▸ DESCRIPTION OF THE TASK
Repeat nothing but the line containing "The image size is (879, 433)." and the lines that follow it, up to and including the last line of the data below.

##### TASK MATERIAL

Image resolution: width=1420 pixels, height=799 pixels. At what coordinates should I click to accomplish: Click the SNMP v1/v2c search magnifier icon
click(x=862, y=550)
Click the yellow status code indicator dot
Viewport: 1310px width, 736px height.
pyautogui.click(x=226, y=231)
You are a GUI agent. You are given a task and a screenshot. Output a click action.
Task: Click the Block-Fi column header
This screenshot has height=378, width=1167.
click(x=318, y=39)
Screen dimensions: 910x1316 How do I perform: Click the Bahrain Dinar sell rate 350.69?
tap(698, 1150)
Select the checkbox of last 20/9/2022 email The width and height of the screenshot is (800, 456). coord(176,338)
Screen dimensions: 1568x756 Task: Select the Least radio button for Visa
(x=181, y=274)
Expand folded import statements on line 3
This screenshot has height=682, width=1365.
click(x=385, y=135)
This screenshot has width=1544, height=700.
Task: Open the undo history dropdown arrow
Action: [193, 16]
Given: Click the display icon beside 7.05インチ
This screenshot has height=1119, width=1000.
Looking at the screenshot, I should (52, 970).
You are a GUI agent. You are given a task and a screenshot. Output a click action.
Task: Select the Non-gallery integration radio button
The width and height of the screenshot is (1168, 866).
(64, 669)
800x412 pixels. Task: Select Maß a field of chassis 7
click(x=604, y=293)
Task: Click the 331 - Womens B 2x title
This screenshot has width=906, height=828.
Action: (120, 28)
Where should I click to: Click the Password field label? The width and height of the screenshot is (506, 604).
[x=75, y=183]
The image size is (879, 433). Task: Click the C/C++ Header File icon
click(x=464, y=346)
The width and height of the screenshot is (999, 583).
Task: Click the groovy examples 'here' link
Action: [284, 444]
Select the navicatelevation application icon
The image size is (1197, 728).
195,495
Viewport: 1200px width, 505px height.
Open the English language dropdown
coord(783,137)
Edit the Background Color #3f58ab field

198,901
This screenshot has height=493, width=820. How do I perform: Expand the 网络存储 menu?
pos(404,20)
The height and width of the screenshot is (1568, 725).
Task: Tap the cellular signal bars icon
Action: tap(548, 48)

##########

▸ ANSWER FOR THE TASK
The image size is (879, 433). Task: Click the C/C++ Header File icon
click(x=464, y=346)
The width and height of the screenshot is (999, 583).
Task: Click the groovy examples 'here' link
Action: [284, 444]
Select the navicatelevation application icon
The image size is (1197, 728).
195,495
Viewport: 1200px width, 505px height.
Open the English language dropdown
coord(783,137)
Edit the Background Color #3f58ab field

198,901
This screenshot has height=493, width=820. How do I perform: Expand the 网络存储 menu?
pos(404,20)
The height and width of the screenshot is (1568, 725).
Task: Tap the cellular signal bars icon
Action: tap(548, 48)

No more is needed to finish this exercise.